Sur les sujets de discorde, il a maintenu la position de la Commission européenne sur la fin souhaitable des tarifs réglementés au-delà de 2010, quand expirera le système de “tarif de retour” mis en oeuvre pour les entreprises qui avaient choisi le marché mais qui se plaignaient de l’envolée des prix.
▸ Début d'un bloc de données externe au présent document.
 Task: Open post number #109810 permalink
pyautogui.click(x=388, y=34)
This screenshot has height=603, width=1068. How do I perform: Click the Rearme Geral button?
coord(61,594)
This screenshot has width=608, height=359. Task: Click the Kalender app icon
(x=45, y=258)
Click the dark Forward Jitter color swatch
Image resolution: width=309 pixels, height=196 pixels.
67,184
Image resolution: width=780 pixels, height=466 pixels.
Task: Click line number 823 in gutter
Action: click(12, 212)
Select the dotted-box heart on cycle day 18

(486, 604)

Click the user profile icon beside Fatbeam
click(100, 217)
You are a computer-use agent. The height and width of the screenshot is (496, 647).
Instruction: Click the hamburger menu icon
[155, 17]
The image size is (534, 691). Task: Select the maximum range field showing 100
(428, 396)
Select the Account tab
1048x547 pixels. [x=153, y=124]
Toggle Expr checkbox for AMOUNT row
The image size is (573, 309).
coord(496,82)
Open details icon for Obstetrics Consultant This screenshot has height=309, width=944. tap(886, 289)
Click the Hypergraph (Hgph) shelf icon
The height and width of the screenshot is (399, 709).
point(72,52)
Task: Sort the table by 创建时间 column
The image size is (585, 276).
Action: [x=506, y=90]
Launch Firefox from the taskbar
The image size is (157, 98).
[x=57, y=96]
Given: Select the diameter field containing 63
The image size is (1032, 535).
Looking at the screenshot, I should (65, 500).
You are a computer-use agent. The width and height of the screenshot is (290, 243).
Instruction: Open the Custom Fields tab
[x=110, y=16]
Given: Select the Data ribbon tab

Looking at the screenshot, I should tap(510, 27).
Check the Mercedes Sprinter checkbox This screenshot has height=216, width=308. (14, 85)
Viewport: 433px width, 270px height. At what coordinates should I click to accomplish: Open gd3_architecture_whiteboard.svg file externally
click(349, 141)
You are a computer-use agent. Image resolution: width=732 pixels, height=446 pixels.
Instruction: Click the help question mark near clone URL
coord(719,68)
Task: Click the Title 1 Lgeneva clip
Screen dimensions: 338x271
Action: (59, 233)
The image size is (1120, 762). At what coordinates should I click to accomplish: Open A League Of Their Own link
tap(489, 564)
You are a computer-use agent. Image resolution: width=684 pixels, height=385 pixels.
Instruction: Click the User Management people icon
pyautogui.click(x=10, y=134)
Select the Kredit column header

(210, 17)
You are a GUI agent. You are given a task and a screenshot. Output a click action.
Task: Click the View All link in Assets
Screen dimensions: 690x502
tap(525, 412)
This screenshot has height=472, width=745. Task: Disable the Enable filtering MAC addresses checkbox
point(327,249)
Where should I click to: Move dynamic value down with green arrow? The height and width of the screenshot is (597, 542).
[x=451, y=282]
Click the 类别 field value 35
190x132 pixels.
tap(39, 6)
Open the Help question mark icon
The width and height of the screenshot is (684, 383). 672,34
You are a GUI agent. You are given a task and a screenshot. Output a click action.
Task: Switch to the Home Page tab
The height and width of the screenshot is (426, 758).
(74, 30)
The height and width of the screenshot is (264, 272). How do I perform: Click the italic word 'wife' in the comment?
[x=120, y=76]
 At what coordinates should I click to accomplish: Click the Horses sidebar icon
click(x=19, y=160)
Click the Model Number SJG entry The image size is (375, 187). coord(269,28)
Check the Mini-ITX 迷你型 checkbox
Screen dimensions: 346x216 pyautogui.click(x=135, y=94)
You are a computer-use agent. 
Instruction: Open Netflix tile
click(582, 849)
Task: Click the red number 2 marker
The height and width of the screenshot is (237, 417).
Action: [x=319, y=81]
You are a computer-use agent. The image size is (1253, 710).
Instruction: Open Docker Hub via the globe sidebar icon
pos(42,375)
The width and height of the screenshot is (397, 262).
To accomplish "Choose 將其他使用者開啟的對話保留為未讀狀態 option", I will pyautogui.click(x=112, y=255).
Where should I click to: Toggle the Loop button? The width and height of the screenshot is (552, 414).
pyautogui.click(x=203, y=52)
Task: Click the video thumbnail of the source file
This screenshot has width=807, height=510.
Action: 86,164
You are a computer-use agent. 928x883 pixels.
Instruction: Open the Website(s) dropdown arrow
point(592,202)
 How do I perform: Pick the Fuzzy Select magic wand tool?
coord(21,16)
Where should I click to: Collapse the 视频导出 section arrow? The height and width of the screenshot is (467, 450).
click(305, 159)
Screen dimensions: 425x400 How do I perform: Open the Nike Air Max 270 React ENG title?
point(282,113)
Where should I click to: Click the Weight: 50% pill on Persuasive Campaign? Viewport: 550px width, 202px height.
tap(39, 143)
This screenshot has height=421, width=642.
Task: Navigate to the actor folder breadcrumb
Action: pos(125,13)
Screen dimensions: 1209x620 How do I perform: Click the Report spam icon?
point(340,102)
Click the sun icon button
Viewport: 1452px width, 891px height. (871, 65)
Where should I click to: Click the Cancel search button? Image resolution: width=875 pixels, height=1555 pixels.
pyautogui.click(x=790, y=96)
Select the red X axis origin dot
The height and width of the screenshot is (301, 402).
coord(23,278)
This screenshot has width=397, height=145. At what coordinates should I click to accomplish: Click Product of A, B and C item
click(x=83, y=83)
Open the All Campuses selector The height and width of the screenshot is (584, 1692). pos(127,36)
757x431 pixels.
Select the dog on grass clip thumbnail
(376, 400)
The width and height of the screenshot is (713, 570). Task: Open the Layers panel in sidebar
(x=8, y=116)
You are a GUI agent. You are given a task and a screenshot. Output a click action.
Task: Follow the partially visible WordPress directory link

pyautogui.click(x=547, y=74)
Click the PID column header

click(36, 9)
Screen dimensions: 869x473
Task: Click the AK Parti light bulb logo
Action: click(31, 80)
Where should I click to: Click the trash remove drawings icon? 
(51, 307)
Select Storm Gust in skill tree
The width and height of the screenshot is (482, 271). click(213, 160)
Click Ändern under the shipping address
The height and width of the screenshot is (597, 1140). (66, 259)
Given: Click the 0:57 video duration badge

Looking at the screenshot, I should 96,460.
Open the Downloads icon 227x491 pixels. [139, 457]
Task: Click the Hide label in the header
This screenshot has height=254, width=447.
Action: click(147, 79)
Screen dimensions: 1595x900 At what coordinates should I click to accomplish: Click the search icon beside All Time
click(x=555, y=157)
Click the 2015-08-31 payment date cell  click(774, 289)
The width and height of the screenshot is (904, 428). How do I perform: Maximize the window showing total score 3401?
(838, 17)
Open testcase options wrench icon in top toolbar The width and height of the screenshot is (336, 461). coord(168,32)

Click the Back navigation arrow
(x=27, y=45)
Pour signifier que Bruxelles ne reculerait pas, il a souligné que les Etats pouvaient trouver des solutions pour les ménages les plus modestes à travers des tarifs sociaux.

Dans un autre registre, Andris Piebalgs s’est plaint qu’il y ait eu “beaucoup de malentendus” sur la question de la séparation patrimoniale entre production et transport (unbundling) des “utilities”. L’objectif, a-t-il dit, est que les investissements soient réalisés “de façon objective, transparente et non discriminatoire” afin que les concurrents des opérateurs historiques puissent accéder sans difficulté aux réseaux. Selon Andris Piebalgs, le “unbundling” n’est “pas la seule voie” mais “c’est la plus claire”. S’il a jugé que la décision d’E.ON de créer une entité séparée pour ses activités de transport était “un signe encourageant”, il a accueilli plutôt favorablement “la troisième voie” française consistant à laisser les entreprises du secteur continuer à détenir leurs activités de transport tout en donnant davantage de pouvoirs au régulateur afin de surveiller les investissements.

Ce changement de ton est de bon augure pour la constitution d’un vrai marché européen de l’énergie. Un tel marché ne peut fonctionner que si les différents réseaux nationaux sont interconnectés. La Commission européenne estimait jusqu’ici que seule davantage de concurrence permettrait de favoriser les investissements. Une vision un peu simpliste. Des réseaux de transport indépendants seraient-ils vraiment enclins à investir massivement ? Un producteur peut-il investir massivement dans une centrale dans une région donnée si un réseau indépendant juge qu’il n’est pas suffisamment rentable de déployer des infrastructures dans cette région ? L’expérience montre que les entreprises évoluant dans un environnement réglementé visent surtout à sécuriser leur niveau de dividende afin de satisfaire les actionnaires. Une entreprise électrique ou gazière ayant des ambitions pan-européennes a, à l’inverse, tout intérêt à investir dans ses réseaux pour faciliter les interconnexions. Bruxelles semble l’avoir enfin compris et une confirmation dans les prochaines semaines devrait favoriser ainsi un mouvement de consolidation. De quoi constituer quelques grands acteurs présents sur plusieurs marchés et capables d’investir et de faire jouer réellement la concurrence.